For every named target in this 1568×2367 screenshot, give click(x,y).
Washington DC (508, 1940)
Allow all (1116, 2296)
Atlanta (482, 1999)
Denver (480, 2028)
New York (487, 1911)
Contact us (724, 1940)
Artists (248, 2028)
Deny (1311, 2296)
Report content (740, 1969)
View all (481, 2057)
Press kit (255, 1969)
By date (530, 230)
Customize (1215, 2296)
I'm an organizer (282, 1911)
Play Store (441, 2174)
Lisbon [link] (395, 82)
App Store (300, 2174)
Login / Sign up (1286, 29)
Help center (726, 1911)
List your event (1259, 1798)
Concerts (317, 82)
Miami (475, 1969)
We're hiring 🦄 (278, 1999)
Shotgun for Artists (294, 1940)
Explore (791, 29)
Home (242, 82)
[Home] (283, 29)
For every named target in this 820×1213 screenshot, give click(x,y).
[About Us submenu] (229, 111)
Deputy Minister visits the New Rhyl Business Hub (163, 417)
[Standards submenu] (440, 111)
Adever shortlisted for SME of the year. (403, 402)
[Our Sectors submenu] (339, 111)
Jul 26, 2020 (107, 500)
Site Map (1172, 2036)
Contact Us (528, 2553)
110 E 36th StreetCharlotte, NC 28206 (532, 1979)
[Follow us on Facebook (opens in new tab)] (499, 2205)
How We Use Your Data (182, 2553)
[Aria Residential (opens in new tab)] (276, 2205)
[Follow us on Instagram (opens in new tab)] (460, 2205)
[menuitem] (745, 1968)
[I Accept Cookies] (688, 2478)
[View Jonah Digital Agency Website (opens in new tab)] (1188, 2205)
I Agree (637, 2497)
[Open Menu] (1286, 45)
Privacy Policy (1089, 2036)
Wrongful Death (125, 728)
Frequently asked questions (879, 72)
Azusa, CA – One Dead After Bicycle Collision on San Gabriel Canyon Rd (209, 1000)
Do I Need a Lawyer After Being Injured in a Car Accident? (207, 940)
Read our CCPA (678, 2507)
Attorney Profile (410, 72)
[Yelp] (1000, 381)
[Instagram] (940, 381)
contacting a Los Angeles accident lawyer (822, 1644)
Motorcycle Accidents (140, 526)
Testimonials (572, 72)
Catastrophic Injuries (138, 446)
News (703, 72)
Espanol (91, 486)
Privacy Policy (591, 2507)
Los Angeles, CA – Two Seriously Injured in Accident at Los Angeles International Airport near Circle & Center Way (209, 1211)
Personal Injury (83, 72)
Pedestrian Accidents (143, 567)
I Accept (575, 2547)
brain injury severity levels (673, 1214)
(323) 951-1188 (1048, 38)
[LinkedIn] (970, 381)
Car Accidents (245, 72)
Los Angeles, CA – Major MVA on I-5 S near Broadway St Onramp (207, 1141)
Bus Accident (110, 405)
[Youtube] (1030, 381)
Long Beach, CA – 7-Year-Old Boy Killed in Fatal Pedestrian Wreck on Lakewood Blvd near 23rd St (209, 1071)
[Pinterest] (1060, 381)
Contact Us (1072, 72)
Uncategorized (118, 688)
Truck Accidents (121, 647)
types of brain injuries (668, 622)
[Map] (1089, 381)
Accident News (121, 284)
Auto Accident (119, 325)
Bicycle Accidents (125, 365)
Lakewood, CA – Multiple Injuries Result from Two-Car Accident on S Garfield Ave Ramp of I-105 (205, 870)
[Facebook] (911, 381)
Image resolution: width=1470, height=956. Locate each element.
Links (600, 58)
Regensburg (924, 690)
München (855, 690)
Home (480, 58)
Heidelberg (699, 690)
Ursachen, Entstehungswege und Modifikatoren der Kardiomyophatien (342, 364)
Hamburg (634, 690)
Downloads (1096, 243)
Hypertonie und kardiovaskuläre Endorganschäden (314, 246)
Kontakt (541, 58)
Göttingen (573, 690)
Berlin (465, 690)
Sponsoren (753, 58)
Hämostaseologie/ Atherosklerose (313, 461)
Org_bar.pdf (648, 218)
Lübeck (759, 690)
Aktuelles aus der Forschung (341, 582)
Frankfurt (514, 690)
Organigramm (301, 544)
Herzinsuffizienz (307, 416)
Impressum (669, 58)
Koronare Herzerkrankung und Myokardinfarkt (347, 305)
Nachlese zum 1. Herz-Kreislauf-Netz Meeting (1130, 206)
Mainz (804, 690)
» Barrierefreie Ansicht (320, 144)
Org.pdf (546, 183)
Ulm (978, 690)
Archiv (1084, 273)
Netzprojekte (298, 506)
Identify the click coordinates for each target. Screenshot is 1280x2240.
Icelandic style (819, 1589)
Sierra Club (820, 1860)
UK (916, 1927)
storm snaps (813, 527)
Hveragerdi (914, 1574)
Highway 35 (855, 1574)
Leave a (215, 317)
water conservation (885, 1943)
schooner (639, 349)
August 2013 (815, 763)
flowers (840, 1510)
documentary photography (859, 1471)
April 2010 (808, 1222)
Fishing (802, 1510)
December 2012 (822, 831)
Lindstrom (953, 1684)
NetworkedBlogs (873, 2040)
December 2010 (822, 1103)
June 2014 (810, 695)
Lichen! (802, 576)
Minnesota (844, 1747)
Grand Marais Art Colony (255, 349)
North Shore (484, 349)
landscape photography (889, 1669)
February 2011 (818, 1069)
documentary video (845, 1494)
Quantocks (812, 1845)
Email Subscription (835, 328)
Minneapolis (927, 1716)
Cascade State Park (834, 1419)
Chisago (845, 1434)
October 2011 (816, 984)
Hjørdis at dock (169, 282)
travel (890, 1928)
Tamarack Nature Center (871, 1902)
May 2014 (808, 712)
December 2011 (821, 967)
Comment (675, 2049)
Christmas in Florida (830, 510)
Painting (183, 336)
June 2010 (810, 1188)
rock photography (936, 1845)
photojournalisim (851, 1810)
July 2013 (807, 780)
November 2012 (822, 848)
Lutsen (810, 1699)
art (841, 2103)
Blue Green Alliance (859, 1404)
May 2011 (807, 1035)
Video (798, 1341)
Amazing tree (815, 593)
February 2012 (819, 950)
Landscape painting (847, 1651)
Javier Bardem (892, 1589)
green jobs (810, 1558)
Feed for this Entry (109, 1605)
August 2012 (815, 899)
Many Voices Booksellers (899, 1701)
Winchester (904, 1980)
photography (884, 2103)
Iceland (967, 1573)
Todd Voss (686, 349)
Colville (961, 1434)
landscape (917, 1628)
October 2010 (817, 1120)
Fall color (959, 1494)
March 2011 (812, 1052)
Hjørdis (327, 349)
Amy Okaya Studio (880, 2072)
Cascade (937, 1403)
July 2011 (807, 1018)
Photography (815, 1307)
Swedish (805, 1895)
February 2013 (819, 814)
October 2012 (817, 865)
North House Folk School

» TASK ITEM:
Set down the lines of the records exactly, from the first one through the line containing "News (703, 72)", and add nothing else.

» RESULT FOR THIS EXERCISE:
For every named target in this 1568×2367 screenshot, give click(x,y).
Washington DC (508, 1940)
Allow all (1116, 2296)
Atlanta (482, 1999)
Denver (480, 2028)
New York (487, 1911)
Contact us (724, 1940)
Artists (248, 2028)
Deny (1311, 2296)
Report content (740, 1969)
View all (481, 2057)
Press kit (255, 1969)
By date (530, 230)
Customize (1215, 2296)
I'm an organizer (282, 1911)
Play Store (441, 2174)
Lisbon [link] (395, 82)
App Store (300, 2174)
Login / Sign up (1286, 29)
Help center (726, 1911)
List your event (1259, 1798)
Concerts (317, 82)
Miami (475, 1969)
We're hiring 🦄 (278, 1999)
Shotgun for Artists (294, 1940)
Explore (791, 29)
Home (242, 82)
[Home] (283, 29)
For every named target in this 820×1213 screenshot, give click(x,y).
[About Us submenu] (229, 111)
Deputy Minister visits the New Rhyl Business Hub (163, 417)
[Standards submenu] (440, 111)
Adever shortlisted for SME of the year. (403, 402)
[Our Sectors submenu] (339, 111)
Jul 26, 2020 (107, 500)
Site Map (1172, 2036)
Contact Us (528, 2553)
110 E 36th StreetCharlotte, NC 28206 (532, 1979)
[Follow us on Facebook (opens in new tab)] (499, 2205)
How We Use Your Data (182, 2553)
[Aria Residential (opens in new tab)] (276, 2205)
[Follow us on Instagram (opens in new tab)] (460, 2205)
[menuitem] (745, 1968)
[I Accept Cookies] (688, 2478)
[View Jonah Digital Agency Website (opens in new tab)] (1188, 2205)
I Agree (637, 2497)
[Open Menu] (1286, 45)
Privacy Policy (1089, 2036)
Wrongful Death (125, 728)
Frequently asked questions (879, 72)
Azusa, CA – One Dead After Bicycle Collision on San Gabriel Canyon Rd (209, 1000)
Do I Need a Lawyer After Being Injured in a Car Accident? (207, 940)
Read our CCPA (678, 2507)
Attorney Profile (410, 72)
[Yelp] (1000, 381)
[Instagram] (940, 381)
contacting a Los Angeles accident lawyer (822, 1644)
Motorcycle Accidents (140, 526)
Testimonials (572, 72)
Catastrophic Injuries (138, 446)
News (703, 72)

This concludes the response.